> Problem statement
Across the entries below, count the lines that contain the word "agent" and reply with that number only.

> Information
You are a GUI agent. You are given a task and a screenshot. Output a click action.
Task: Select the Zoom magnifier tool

* * *

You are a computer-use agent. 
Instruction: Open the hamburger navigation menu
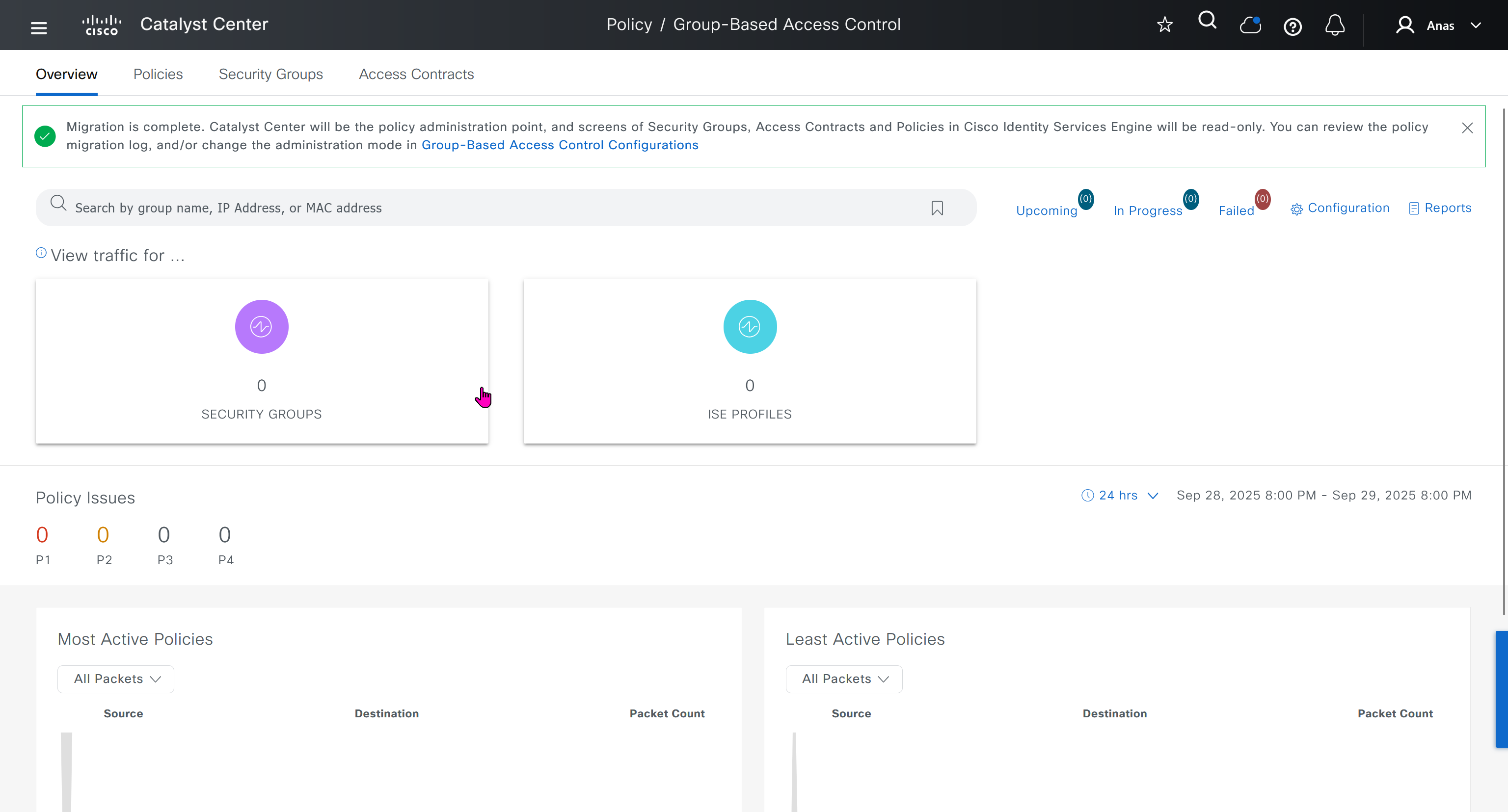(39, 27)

> Answer to this exercise
2